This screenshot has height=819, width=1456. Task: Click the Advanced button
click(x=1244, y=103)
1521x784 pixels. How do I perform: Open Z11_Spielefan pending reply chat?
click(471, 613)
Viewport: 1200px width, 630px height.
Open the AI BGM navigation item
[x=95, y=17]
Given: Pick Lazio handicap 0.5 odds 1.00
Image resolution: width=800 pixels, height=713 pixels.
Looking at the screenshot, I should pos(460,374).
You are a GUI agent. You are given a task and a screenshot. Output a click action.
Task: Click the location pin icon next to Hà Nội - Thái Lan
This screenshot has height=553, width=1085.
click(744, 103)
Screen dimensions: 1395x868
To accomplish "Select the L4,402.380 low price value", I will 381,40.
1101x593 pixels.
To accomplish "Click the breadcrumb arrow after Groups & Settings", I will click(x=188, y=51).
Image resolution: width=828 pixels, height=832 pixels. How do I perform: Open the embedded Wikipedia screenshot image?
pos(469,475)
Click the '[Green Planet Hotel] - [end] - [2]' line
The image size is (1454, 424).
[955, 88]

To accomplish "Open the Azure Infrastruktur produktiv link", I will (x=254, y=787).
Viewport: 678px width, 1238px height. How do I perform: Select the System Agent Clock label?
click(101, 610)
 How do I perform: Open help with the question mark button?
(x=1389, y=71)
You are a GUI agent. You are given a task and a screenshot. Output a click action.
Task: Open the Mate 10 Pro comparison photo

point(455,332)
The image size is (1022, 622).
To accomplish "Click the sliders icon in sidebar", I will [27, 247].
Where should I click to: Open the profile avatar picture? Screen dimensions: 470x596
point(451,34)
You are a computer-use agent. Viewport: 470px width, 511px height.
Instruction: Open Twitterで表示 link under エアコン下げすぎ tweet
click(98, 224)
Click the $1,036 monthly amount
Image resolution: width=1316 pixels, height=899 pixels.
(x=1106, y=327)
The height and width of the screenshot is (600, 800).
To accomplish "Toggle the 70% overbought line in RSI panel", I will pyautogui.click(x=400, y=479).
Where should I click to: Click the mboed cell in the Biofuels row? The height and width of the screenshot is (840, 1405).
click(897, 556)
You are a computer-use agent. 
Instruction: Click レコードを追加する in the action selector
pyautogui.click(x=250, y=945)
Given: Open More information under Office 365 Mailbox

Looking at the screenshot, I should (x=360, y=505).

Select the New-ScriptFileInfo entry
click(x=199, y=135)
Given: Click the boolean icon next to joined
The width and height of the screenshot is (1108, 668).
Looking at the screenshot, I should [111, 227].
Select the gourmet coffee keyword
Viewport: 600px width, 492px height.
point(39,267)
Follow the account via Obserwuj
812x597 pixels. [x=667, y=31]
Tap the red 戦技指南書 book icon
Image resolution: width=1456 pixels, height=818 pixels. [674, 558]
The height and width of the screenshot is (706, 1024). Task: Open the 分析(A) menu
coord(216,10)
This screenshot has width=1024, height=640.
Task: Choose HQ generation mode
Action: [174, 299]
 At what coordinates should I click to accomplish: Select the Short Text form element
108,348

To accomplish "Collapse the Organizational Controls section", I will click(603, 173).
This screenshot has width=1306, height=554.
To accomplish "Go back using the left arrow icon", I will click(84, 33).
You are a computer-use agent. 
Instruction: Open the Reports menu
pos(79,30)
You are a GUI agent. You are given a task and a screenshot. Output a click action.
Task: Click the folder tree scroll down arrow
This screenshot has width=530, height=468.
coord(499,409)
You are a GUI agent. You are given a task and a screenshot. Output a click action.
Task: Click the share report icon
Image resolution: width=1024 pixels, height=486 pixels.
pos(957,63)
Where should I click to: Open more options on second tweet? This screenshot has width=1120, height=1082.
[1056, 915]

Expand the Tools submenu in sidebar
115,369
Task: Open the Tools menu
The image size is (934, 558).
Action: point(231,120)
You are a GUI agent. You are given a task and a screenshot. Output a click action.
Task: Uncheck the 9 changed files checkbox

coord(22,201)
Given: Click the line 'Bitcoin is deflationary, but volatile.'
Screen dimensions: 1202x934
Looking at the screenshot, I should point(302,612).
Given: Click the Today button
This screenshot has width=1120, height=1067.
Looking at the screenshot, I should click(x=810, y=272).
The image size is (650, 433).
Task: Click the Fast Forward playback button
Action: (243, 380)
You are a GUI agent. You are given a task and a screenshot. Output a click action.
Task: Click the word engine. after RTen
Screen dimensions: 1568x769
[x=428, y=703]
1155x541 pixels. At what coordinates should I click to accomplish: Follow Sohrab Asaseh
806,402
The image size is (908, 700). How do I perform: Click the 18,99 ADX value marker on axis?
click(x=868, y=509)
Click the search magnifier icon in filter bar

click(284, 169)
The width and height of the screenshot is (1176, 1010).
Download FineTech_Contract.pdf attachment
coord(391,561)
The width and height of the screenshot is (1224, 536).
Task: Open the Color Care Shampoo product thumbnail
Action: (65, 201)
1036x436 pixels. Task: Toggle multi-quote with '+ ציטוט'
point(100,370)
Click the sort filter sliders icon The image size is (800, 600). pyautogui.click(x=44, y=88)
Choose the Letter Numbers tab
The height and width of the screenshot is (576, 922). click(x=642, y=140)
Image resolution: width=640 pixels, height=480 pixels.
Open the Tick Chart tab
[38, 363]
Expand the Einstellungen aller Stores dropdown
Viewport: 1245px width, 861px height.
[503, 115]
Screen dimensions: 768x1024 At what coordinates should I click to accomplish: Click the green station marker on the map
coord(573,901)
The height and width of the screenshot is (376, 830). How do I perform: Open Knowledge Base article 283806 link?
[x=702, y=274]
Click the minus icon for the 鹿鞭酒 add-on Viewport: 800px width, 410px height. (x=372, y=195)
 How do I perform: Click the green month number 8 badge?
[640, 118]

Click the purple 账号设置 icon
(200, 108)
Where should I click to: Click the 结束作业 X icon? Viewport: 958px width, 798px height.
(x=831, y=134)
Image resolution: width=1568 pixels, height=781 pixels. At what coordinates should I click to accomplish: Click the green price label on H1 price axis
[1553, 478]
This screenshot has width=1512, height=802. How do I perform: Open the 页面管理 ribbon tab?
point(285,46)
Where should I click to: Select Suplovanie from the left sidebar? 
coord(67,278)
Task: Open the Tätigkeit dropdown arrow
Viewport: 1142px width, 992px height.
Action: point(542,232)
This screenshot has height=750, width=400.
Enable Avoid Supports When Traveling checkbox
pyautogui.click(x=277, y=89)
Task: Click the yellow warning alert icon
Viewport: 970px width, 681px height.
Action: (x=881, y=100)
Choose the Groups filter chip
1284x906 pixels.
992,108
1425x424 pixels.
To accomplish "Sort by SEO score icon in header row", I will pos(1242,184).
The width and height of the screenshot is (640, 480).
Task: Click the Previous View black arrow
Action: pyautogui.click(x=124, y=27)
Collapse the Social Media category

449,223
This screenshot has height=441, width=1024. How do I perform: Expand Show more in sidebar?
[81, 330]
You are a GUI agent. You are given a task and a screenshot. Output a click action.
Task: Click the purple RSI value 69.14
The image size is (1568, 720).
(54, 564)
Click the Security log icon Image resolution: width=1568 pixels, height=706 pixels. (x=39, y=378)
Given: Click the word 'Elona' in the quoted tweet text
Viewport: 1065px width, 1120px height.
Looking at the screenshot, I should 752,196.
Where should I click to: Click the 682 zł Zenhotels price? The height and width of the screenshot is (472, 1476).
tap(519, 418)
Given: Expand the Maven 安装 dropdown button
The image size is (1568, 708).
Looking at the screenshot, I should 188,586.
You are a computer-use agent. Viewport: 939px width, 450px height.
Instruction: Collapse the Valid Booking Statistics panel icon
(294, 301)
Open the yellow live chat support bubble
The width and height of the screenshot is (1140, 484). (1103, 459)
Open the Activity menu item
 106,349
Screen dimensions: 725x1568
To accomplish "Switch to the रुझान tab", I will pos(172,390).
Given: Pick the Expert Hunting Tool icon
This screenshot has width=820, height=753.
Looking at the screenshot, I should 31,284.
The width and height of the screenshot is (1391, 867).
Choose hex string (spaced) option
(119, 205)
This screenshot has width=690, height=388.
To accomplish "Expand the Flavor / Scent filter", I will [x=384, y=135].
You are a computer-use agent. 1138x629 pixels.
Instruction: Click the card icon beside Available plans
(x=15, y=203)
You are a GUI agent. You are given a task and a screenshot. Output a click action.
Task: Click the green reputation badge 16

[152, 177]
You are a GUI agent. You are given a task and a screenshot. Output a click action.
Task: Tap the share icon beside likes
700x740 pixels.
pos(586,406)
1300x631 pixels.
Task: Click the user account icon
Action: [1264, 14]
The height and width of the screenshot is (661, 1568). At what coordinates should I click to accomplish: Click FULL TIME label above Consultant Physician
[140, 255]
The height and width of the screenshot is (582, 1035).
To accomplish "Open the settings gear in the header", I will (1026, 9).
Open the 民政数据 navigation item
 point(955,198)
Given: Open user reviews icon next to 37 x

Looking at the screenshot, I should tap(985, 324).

> **EXERCISE PROMPT**
All that is wanted is the run of lines from the start of the data through the line containing "1101x593 pixels.", copied word for word.

> **WRITTEN REPLY**
This screenshot has height=819, width=1456. Task: Click the Advanced button
click(x=1244, y=103)
1521x784 pixels. How do I perform: Open Z11_Spielefan pending reply chat?
click(471, 613)
Viewport: 1200px width, 630px height.
Open the AI BGM navigation item
[x=95, y=17]
Given: Pick Lazio handicap 0.5 odds 1.00
Image resolution: width=800 pixels, height=713 pixels.
Looking at the screenshot, I should pos(460,374).
You are a GUI agent. You are given a task and a screenshot. Output a click action.
Task: Click the location pin icon next to Hà Nội - Thái Lan
This screenshot has height=553, width=1085.
click(744, 103)
Screen dimensions: 1395x868
To accomplish "Select the L4,402.380 low price value", I will 381,40.
1101x593 pixels.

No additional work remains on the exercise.